Every line containing the string "agent" is to be copied from the records.
(Beginning of SUPPLIED RECORDS)
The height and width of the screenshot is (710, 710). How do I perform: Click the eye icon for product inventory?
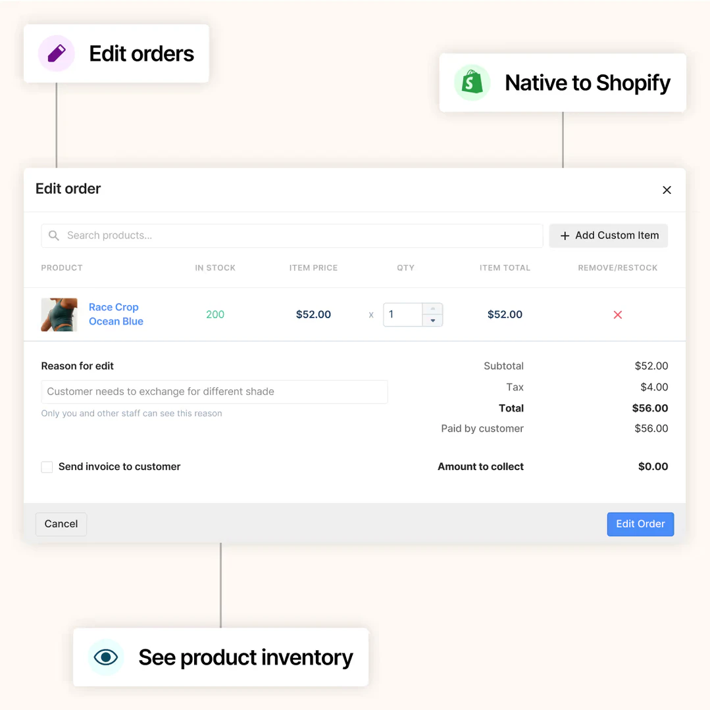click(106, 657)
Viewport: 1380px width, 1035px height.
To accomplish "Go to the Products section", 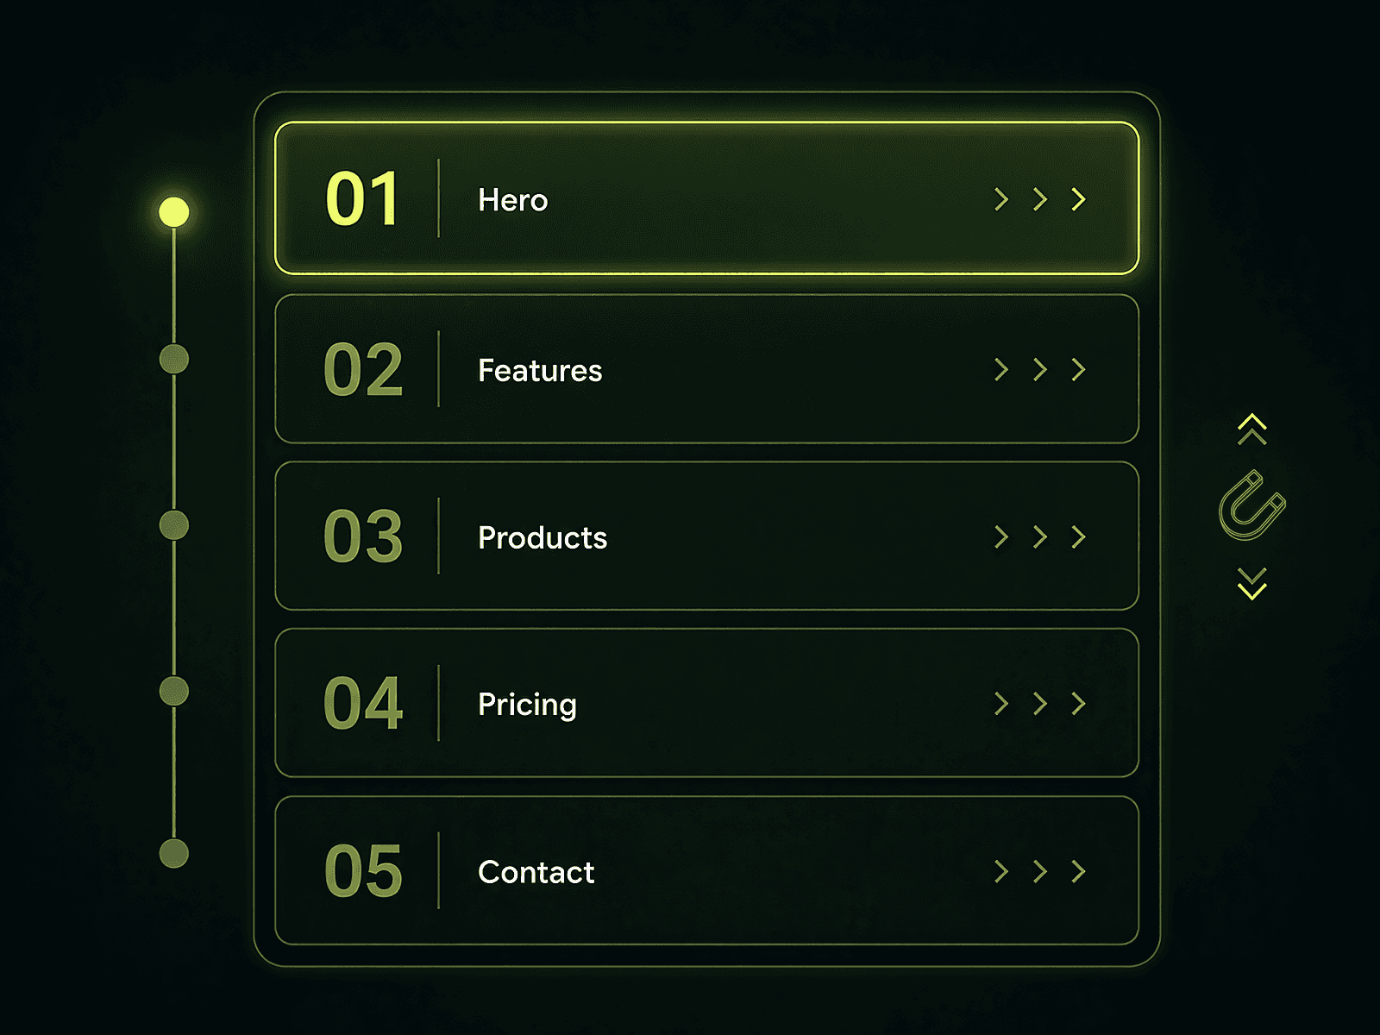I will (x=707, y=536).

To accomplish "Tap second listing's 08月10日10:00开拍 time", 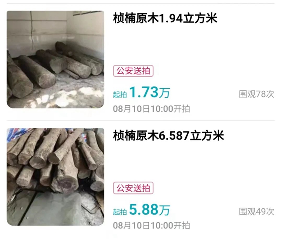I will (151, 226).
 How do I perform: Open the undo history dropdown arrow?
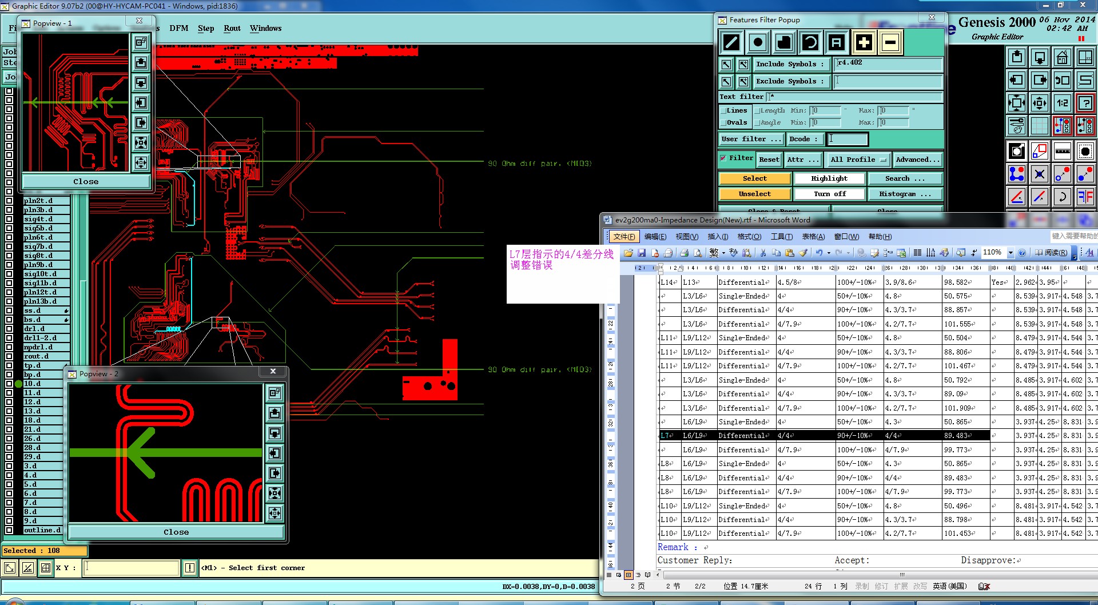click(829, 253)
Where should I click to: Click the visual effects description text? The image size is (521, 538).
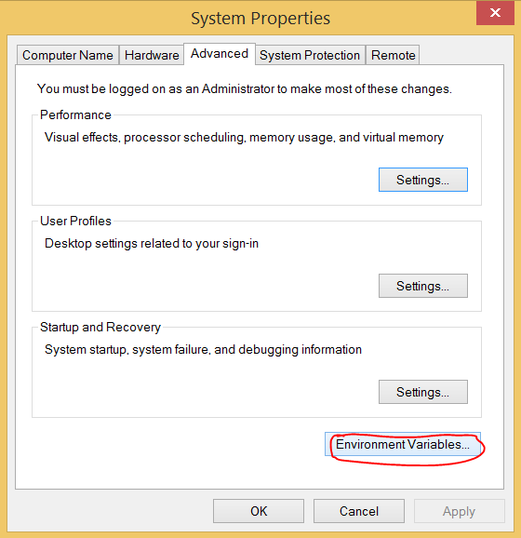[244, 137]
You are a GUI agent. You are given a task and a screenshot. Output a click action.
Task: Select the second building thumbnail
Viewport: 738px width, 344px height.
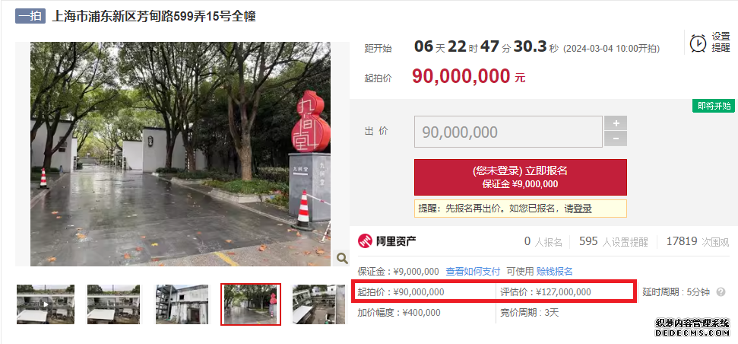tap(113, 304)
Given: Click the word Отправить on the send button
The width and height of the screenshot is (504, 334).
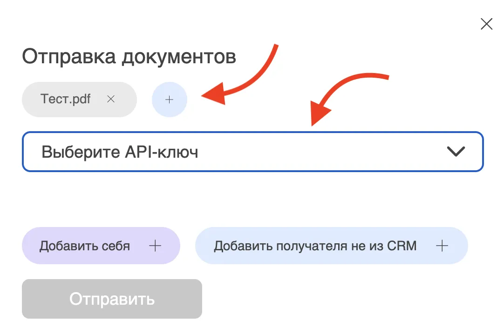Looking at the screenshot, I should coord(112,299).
(End of SUPPLIED RECORDS)
(Beginning of SUPPLIED RECORDS)
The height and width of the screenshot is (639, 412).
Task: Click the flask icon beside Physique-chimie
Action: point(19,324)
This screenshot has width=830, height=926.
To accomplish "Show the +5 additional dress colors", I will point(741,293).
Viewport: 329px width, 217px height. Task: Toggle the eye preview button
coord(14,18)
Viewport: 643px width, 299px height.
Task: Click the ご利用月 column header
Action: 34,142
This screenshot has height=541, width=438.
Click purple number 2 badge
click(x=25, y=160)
(End of SUPPLIED RECORDS)
(Beginning of SUPPLIED RECORDS)
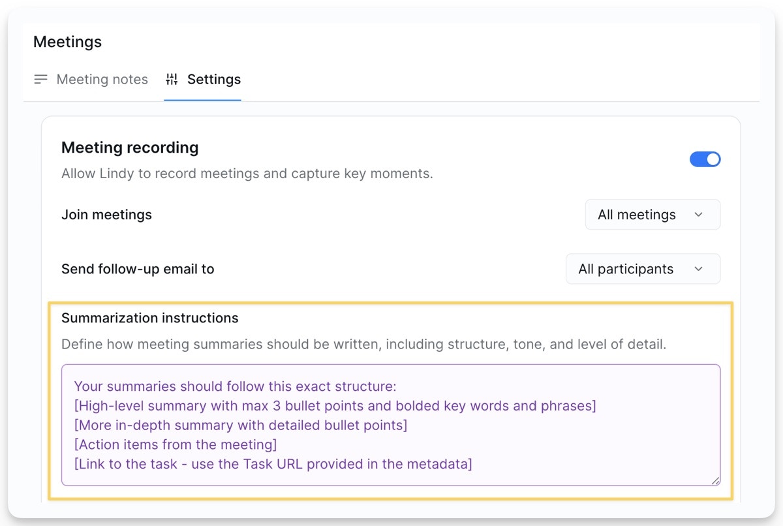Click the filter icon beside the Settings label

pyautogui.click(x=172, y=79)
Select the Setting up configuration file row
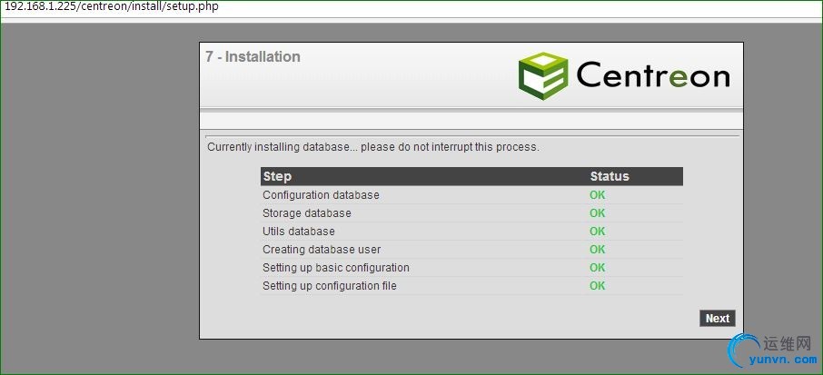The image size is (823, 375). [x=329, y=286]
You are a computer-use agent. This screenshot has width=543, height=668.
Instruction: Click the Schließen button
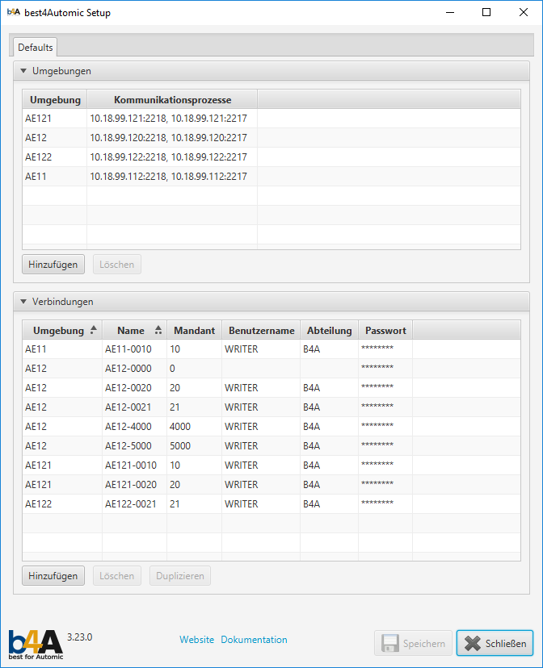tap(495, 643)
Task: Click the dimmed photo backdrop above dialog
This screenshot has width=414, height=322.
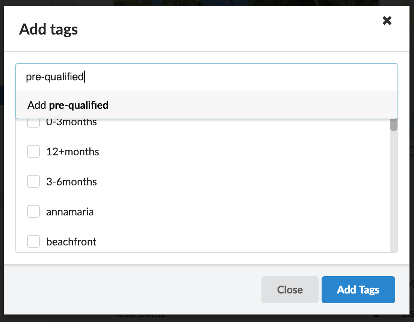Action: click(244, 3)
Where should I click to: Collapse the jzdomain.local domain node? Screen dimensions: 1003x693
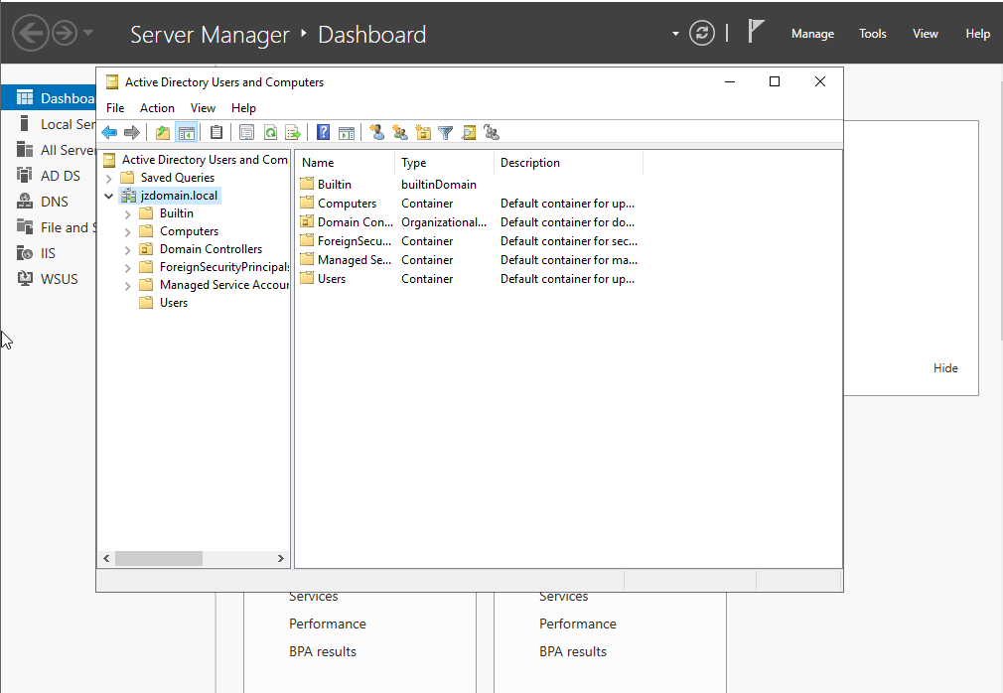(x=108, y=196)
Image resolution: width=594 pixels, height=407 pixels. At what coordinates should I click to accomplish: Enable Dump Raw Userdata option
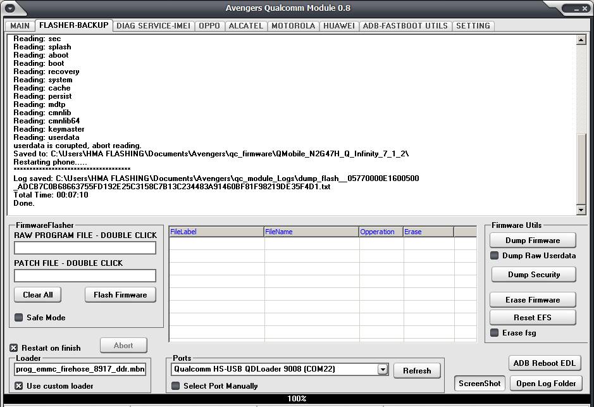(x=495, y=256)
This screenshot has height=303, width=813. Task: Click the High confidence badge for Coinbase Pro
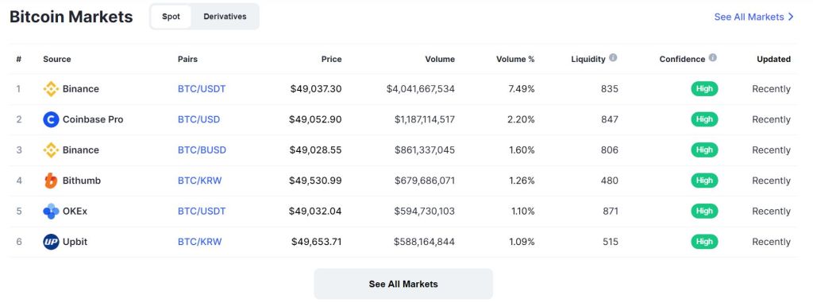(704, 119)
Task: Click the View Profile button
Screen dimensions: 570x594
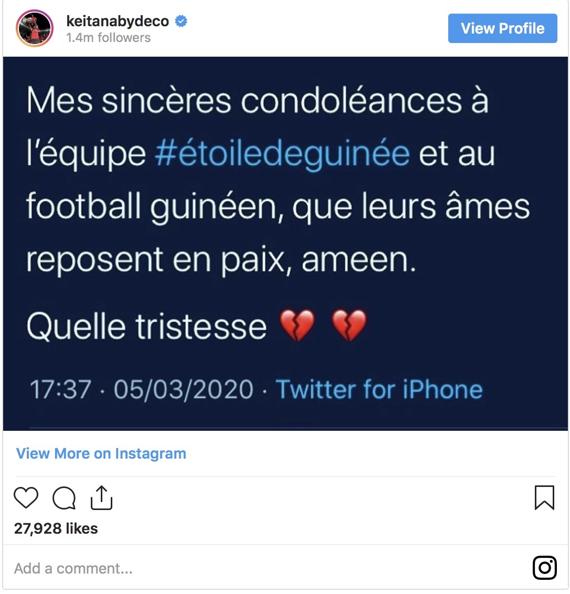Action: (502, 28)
(End of SUPPLIED RECORDS)
> [WRITTEN ANSWER]
You are a GUI agent. You are given a task and a screenshot. Output a click action.
You are a computer-use agent. This screenshot has width=543, height=668.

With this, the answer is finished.